Exercise instructions
Copy the material verbatim, from the line containing "Where should I click to: Collapse" through the last line of the material, including both ends.

Data shown
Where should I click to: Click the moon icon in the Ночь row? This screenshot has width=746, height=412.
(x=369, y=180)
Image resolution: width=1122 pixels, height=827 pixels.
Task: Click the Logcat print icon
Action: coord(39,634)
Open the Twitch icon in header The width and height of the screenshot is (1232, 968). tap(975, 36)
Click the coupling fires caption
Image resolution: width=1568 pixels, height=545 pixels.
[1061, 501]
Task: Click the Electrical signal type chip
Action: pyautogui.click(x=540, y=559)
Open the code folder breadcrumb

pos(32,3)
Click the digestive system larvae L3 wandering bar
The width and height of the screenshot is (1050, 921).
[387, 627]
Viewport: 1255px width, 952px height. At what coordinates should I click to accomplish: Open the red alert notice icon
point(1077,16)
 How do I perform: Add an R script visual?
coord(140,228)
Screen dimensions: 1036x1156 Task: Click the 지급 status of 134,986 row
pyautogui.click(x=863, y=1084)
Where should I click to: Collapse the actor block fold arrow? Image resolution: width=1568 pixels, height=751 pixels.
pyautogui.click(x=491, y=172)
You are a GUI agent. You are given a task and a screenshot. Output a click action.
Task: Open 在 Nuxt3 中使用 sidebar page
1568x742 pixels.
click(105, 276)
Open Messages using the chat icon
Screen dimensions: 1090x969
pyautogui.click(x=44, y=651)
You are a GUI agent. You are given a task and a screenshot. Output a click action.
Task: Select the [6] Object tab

Exercise result
Where should I click to: Collapse the actor block fold arrow? Image resolution: width=1568 pixels, height=751 pixels.
pyautogui.click(x=491, y=172)
You are a GUI agent. You are given a task and a screenshot. Output a click action.
Task: Open 在 Nuxt3 中使用 sidebar page
1568x742 pixels.
click(105, 276)
Open Messages using the chat icon
Screen dimensions: 1090x969
pyautogui.click(x=44, y=651)
You are a GUI agent. You are given a task and a screenshot. Output a click action.
Task: Select the [6] Object tab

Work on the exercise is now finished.